Aim 1 –
Reproduce the records word for word, from the start of the records through the line that contains "pyautogui.click(x=159, y=90)", and nothing else.

Given text –
=====

Monday 14 May 2012

The business case for fiction

In a recent blog I passed on Nassim Nicholas Taleb’s praise of philosophy and other serious reading. I want to make the case for reading fiction.

There are good reasons for reading including novels of all kinds – basically it’s enjoyable.  More than that though, I suggest there is a business case for fiction. So much of business is about people – your colleagues, your customers, your business partners – and a good novel provides insight into their hearts.

So, when friend asked me recently what to read before she went to China, I lent her three novels. I could have recommended a textbook which explains what it means to live in a communist country with a rampant capitalist economy but stories make it much more real.


Qiu Xiaolong’s Death of a Red Heroine shows how the Communist Party reaches into all parts of the state, including the police force. It’s also an advanced course in how to negotiate the system of guanxi, the Chinese culture of networking, all wrapped up in a good detective story.

Yu Hua’s Brothers is one of the best ways to understand the development of Chinese business. More readable and funny than most books about business, it really gets inside how Chinese entrepreneurs have built businesses as opportunities opened up after the Maoist era.

To feel what it is like for our young students who come to us from the China Agricultural University in Beijing, I found Xiaolu Guo’s novel 20 Fragments of a Ravenous Youth illuminating. This slim volume captures the excitement and bleakness of youth in the big cities. She paints universal and specifically Chinese qualities of youth with a freshness and insight which makes her one of my favourite contemporary novelists. In fact, read this one even if you’re not going to China because it’s good.

=====

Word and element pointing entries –
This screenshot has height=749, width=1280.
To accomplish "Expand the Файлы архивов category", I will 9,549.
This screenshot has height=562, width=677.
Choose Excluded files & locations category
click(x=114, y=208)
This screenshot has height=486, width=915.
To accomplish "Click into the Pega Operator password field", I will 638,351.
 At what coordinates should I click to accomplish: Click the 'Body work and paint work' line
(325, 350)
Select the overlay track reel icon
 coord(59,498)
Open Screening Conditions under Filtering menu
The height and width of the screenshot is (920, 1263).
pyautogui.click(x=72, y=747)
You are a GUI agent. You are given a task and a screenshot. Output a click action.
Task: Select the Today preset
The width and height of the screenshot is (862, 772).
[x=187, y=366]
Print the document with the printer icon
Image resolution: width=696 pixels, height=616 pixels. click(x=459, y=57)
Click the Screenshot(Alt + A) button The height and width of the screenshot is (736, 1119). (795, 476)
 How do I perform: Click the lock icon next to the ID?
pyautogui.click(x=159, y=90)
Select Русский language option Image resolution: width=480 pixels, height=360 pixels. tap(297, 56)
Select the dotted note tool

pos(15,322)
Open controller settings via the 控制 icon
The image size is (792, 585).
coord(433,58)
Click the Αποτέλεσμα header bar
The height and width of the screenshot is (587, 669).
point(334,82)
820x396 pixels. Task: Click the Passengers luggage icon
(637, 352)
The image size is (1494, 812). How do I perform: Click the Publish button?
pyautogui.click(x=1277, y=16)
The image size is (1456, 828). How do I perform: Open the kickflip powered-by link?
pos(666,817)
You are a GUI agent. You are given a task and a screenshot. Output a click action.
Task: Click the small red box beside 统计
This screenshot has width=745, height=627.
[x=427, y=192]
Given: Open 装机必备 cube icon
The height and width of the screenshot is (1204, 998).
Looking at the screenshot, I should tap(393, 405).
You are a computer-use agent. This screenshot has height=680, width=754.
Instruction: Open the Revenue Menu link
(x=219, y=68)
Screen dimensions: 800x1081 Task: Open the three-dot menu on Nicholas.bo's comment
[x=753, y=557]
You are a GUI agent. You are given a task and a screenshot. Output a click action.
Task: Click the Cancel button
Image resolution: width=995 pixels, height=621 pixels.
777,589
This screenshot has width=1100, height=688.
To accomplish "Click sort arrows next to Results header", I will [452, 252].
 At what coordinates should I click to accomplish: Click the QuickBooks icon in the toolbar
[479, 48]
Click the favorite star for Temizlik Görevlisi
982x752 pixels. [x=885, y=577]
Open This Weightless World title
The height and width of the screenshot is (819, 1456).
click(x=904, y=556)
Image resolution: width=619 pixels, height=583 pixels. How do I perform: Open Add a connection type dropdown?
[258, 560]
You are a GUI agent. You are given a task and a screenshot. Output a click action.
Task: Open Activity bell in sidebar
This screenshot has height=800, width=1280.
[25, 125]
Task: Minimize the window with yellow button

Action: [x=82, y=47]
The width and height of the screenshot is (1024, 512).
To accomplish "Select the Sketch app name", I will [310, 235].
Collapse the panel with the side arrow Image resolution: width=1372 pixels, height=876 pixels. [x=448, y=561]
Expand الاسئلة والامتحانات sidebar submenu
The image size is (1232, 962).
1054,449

=====

Aim 2 –
According to the blog post on the business case for fiction, what is guanxi?

Written reply 1 –
This screenshot has height=749, width=1280.
To accomplish "Expand the Файлы архивов category", I will 9,549.
This screenshot has height=562, width=677.
Choose Excluded files & locations category
click(x=114, y=208)
This screenshot has height=486, width=915.
To accomplish "Click into the Pega Operator password field", I will 638,351.
 At what coordinates should I click to accomplish: Click the 'Body work and paint work' line
(325, 350)
Select the overlay track reel icon
 coord(59,498)
Open Screening Conditions under Filtering menu
The height and width of the screenshot is (920, 1263).
pyautogui.click(x=72, y=747)
You are a GUI agent. You are given a task and a screenshot. Output a click action.
Task: Select the Today preset
The width and height of the screenshot is (862, 772).
[x=187, y=366]
Print the document with the printer icon
Image resolution: width=696 pixels, height=616 pixels. click(x=459, y=57)
Click the Screenshot(Alt + A) button The height and width of the screenshot is (736, 1119). (795, 476)
 How do I perform: Click the lock icon next to the ID?
pyautogui.click(x=159, y=90)

Written reply 2 –
Guanxi is the Chinese culture of networking.